今大阪駅を通過(運転停車)した所だが、全く遅れには気づかなかった。

 この先の姫路で新幹線に乗換え、岡山でやくも1号に乗り継げば30分弱の遅れで米子に到着し、申し出れば料金もかからないようだ。

 しかし大荷物での2回の乗換えを考えるとそうする気にはなれず多少遅くても、このまま乗っている事にする。

 列車が姫路に到着すると、もともと自分を含めて4人しかいないノビノビ座席の乗客のうち2人は降りてしまい、毛布を被って眠り続ける兄ちゃんと2人だけになってしまった。

 この先の山陽本線は朝の通勤通学時間帯で列車が多くスムーズには走れない。岡山には約50分遅れで到着し、伯備線に入る。

 単線の伯備線内では遅れの回復は望めないと思っていたが、以外に順調に走り新見では前を行く各駅停車を追い抜いた。

 しかし新見⇒米子間は比較的列車の少ない区間にも関わらず、上り特急との交換で何度も待たされ遅れが増大し、結局米子には75分遅れの1025に到着。

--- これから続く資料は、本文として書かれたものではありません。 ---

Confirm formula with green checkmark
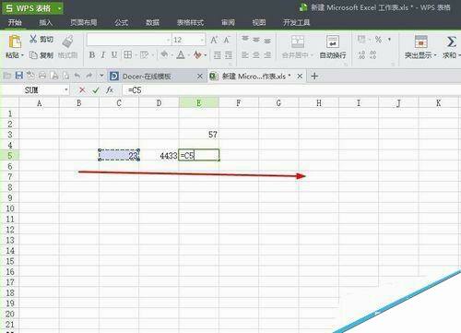This screenshot has height=333, width=461. click(x=96, y=90)
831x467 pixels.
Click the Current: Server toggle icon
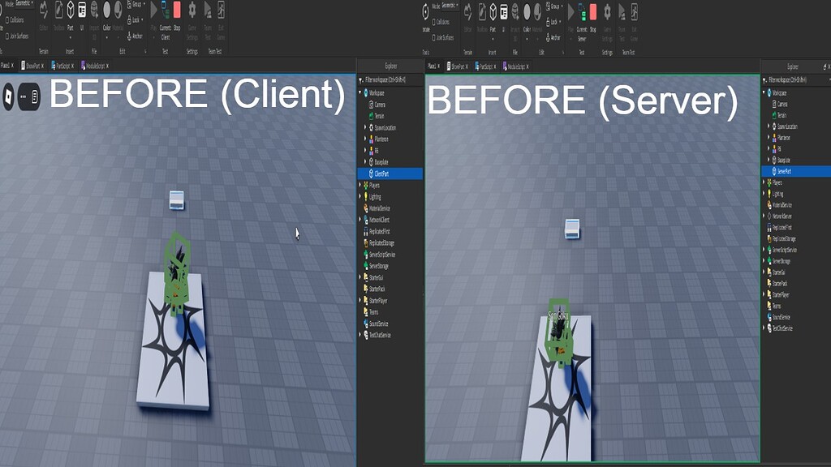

 新緑が美しい伯備線の車窓は充分に堪能出来たが、明るい内に目的地の大田に着けるか微妙なところだ。

 前回分解したのと同じ場所でローレル号を組み立て30分ほどで準備が整う。駅前広場には、ボタンを押すと音楽が流れる装置があったので試してみた。こういった類の物は大概壊れている印象があるがここは生きており、結構な音量で流れる谷村新司の歌う「いい日旅立ち」に送られ1112、出発。


 次の安来駅は既に島根県にあり、駅間距離は8.8kmと比較的長い。しかし実際の鳥取、島根県境はかなり市街地にあり、こんな町中の県境は全国でも珍しいと思う。

 特急停車駅の安来駅に1146、到着。ここは「安来ハガネ」で有名な工業が盛んな街だが、「安木節」の発祥の地でもあり駅は観光客も意識した造りになっていた。

 安来を過ぎても市街地は続き、交通量も多い。併走する山陰本線も複線電化されていてこの辺りが最も幹線らしい区間だろう。

 こじんまりとした木造駅舎がある揖屋駅の辺りで国道と離れ、山陰本線と併走する県道を行く。やがて線路が幾つもに枝分かれして広大なヤードが広がると、その先に東松江駅はあった。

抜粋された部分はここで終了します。